The pain persisted and, in the fall of her sophomore year, Merklin was diagnosed with exertional compartment syndrome.

"Watching Hanna get tested for compartment syndrome was the most painful thing I've ever seen," Chris Merklin said. "They put six three-inch needles in the back of each of her legs to measure the excessive pressure in each compartment of her calf muscles. Then she ran on a treadmill for seven minutes until the pain was at a high before they hustled her back to reinsert the 12 needles.

"It was heartbreaking to see my daughter in so much pain, and if I could have traded positions with her, I would have done it in a heartbeat."

In fall 2011, Merklin underwent surgery on both legs to open the fascia -- a layer of fibrous tissue -- surrounding her muscles so that there is more room for her muscles to expand without causing pain.

"The first surgeon we met with told me that I would never run again in a high school race, but I refused to believe him and I found someone else to do my surgery," she said. "I never gave up and I made an extremely quick recovery in time for my sophomore track season. It felt so great to able to run pain-free that season."

However, her legs began hurting again during her junior cross country season. That led her to switch from running distance events to sprint events in track last season.

Merklin was voted captain of the cross country team last fall, but the pain in her legs caused her season to come to a premature end.

"A lot of other athletes who have been diagnosed with compartment syndrome have never run again, so you have to marvel at Hanna's pain threshold and determination to fight through her pain to finish races," assistant track coach Steve Taliaferro said. "Hanna's had to reinvent herself from a distance runner into a sprinter, and she's doing a great job for us.

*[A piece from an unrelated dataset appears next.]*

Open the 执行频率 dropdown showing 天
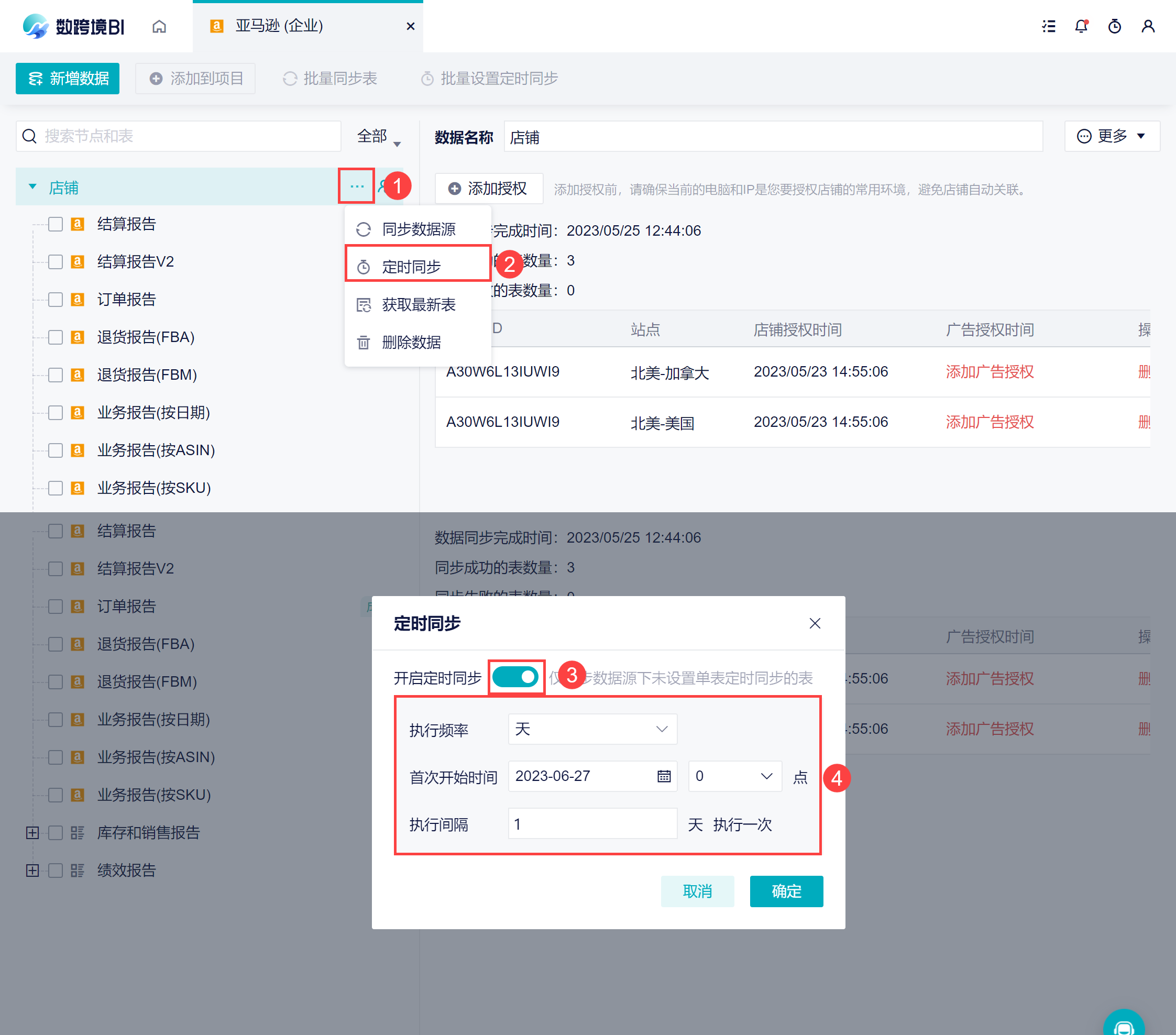 592,729
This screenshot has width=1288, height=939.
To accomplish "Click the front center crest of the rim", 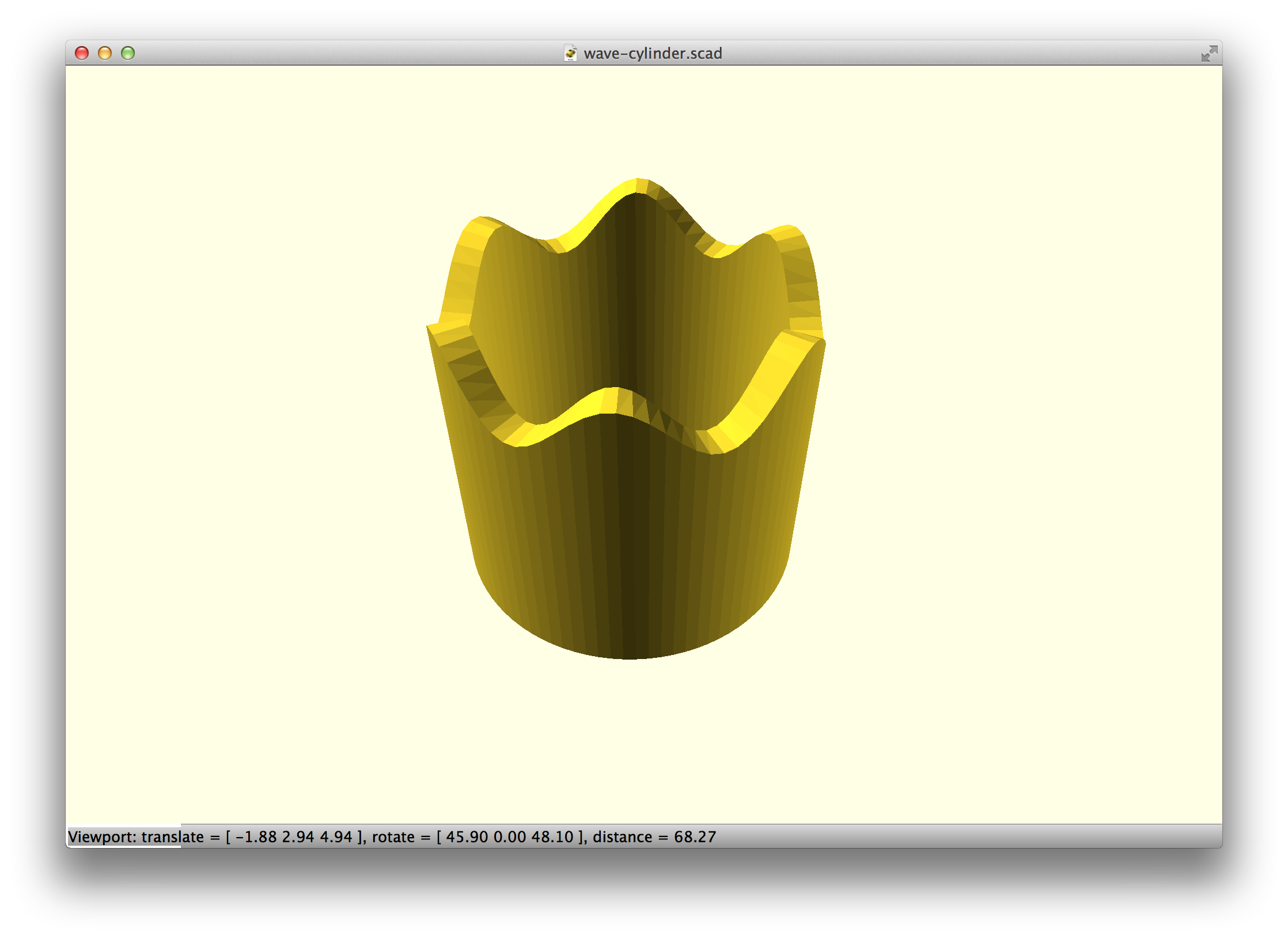I will pos(611,400).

She's really an amazing story."

Merklin helped Watterson win the 15-team Braves Invitational on April 30 at Whetstone. She teamed with Kelly Kimble, Becca Gallagher and J'Niah Johnston-Reynolds to win the sprint medley relay in 1 minute, 57.08 seconds, as the Eagles scored 76.5 points to edge runner-up Whetstone (72) and third-place Eastmoor Academy (70.5).

Merklin is savoring what she expects to be her final season competing in track.

"I'm not going to run for a college team, but what I've been through has inspired me to pursue a career in nursing or physical therapy so I can help other people the way people helped me when I needed it," she said. "Before I graduate, I want to help our team win the CCL championship, and my No. 1 goal is to someday run the Boston Marathon. I'm not the fastest runner, but I hope I can inspire people to never give up, even when they are facing tough obstacles in life."

Girls lacrosse teamreturns to action

After a two-week break, the girls lacrosse team returned to action April 28 with a 15-6 victory over Wellington in a Central Independent League game.

Ellie Wood and Torie Sullivan each had four goals, Mackenzie James scored three and Amy Buening scored two to lead Watterson, which was 6-7 overall before playing Westerville Central on May 6 and 1-5 in the CIL before playing Columbus School for Girls on May 7.

The Eagles lost two league games last week, falling to Granville 18-17 on April 29 and to Columbus Academy 17-7 on May 1.

They conclude their regular season Thursday, May 8, at Gahanna.

Winning streak endsfor boys lacrosse team

The boys lacrosse team had a five-game winning streak end with a 10-7 loss to Delaware on May 3.

Watterson, which was 6-4 before playing Granville on May 6, defeated Gahanna 15-5 on April 30 and Wellington 15-0 on May 2.

Against Wellington, Eli Kirk and Henry McCann both had three goals, Tommy Hatem, Andrew McQuade and Pat Pirrmann each scored two and Austin Schlosser had two saves and Josh Rhodes made one.